A case against the Milwaukee Brewers spending on rotation pitching

The Milwaukee Brewers, as we’ve been told time and time and time and time again, don’t have much obligation in the way of payroll. They can go get a big name starting pitcher. They’ve already been linked to Jake Arrieta by several national baseball pundits, but all indications closer to the organization seem to indicate that’s blowing smoke where there probably isn’t fire.

And, really, do the Brewers need to go get a big name starter? Jimmy Nelson is going to miss significant time in the next campaign recovering from shoulder surgery, Zach Davies is an enigma and there’s no guarantee Brent Suter can replicate his dark horse success in 2018. With Chase Anderson really in the only position to safely build upon 2017, it might make sense at 20,000 feet to open up Mark Attanasio’s checkbook and land a marquee free agent pitcher.

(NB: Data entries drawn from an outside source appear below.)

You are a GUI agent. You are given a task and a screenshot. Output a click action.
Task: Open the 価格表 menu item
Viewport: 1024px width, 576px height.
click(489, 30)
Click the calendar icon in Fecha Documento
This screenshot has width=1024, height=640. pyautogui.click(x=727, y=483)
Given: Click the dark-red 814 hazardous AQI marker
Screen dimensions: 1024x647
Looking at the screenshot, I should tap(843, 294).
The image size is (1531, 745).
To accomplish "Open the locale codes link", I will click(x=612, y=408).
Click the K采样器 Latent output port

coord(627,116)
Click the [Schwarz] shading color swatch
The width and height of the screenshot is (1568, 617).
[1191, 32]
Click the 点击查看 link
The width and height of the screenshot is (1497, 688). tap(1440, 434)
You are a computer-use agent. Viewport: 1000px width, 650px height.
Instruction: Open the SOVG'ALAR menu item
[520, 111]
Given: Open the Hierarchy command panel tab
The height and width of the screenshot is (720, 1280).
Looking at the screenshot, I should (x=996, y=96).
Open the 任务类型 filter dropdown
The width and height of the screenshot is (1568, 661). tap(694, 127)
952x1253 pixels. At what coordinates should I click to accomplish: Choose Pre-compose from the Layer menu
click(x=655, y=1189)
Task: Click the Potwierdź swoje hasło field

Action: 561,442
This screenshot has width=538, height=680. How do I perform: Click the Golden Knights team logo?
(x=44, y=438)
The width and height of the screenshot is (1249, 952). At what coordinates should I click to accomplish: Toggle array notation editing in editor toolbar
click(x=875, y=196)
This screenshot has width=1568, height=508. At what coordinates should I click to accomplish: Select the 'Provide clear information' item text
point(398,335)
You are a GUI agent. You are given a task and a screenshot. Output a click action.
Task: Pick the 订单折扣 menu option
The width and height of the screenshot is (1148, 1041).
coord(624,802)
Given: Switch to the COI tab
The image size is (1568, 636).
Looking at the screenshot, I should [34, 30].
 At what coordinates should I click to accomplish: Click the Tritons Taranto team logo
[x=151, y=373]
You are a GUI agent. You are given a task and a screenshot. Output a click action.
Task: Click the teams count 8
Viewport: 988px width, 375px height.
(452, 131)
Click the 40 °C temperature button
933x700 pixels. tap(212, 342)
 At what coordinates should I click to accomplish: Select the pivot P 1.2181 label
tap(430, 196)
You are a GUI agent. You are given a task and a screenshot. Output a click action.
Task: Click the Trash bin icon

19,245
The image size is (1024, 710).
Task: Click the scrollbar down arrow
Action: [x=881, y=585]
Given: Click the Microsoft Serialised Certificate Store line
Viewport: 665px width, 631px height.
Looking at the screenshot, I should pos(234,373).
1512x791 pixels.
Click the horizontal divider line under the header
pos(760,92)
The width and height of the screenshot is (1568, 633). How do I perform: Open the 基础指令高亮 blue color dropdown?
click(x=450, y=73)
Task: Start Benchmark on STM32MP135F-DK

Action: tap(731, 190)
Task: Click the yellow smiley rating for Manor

Closer to the organization and with more familiarity with the system, the view is different and rings as such: The Brewers don’t have to jump in to the free agent pool.

Nelson’s return to Milwaukee will be as good as a trade at midseason, or whenever he’s ready to get back to the bump. Davies is an enigma, streaky in both the best and worst sense, but he’s shown effectiveness enough to warrant another look (and serves as solid rich man’s Marco Estrada-esque tradebait. I wouldn’t be surprised if he is either the Brewers’ No. 2 or packaged in a deal at the Winter Meetings.) Suter’s unorthodox mechanics and approach and fast pace serve him well to keep hitters guessing. Let’s also bear in mind that Brandon Woodruff has yielded some dividends in a small sample size and has great movement on his pitches.

That leaves us with Anderson, Davies, Woodruff, Suter and an empty fifth spot. None of those four have been in a major league rotation together for a substantial period of time, but these four were in the trenches during the stretch run and were key in keeping the Brewers in the hunt. They could very well go to war with who they have without being obligated to substantial free agent money.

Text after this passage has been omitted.